▶ WHAT YOU HAVE TO DO: Pull out each line of the records that contains the word "Select", and copy those lines.
>> Start
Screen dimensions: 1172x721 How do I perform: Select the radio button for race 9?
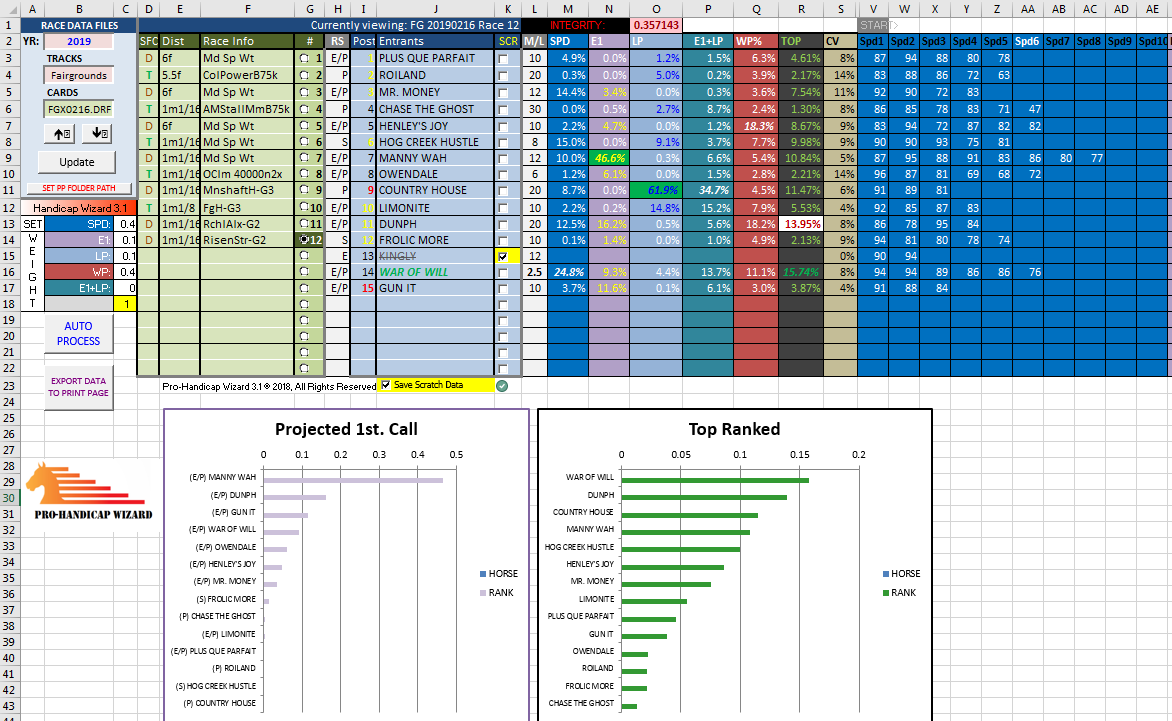tap(304, 190)
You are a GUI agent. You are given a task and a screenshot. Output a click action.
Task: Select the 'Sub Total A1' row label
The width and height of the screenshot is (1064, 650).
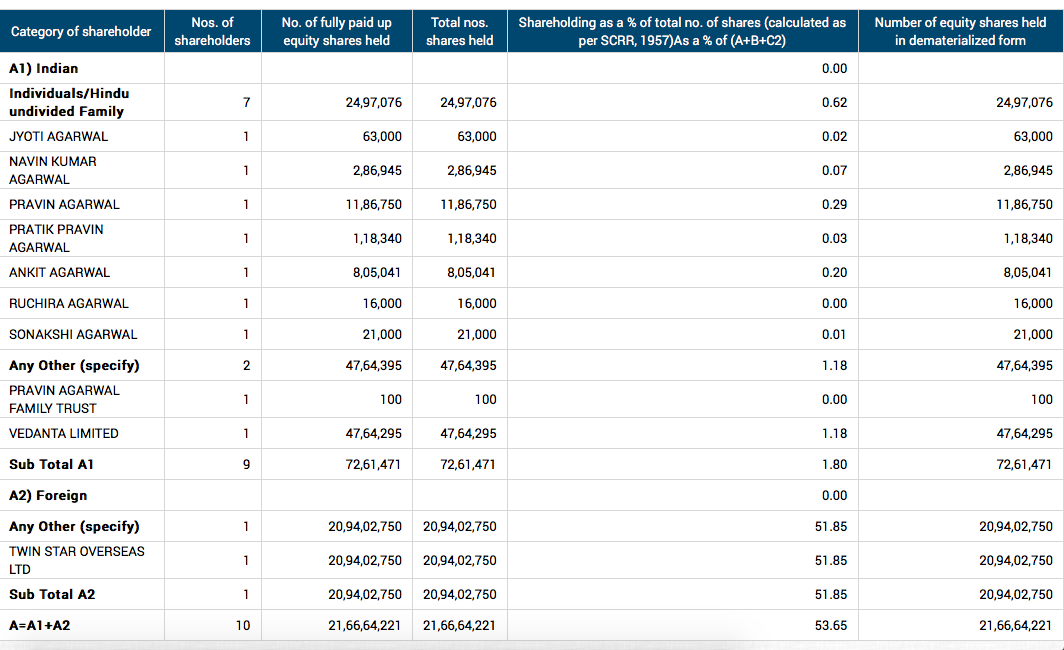51,464
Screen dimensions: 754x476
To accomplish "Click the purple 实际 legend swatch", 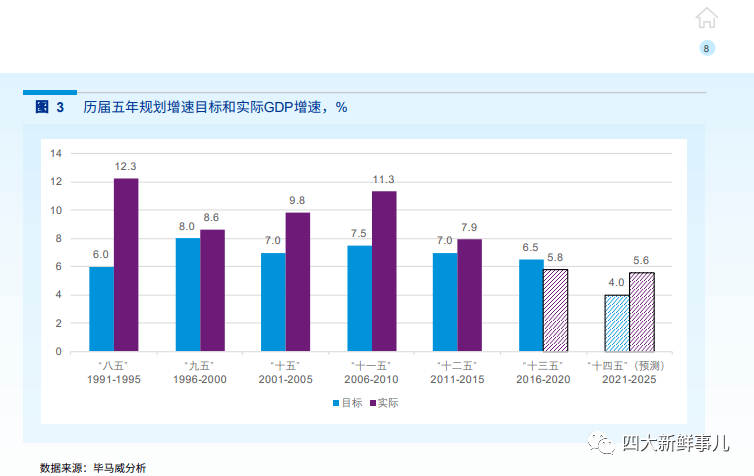I will click(x=372, y=403).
>> End
▶ CORRECT RESPONSE:
Screen dimensions: 1172x721 How do I perform: Select the radio button for race 9?
Task: Select the 'Sub Total A1' row label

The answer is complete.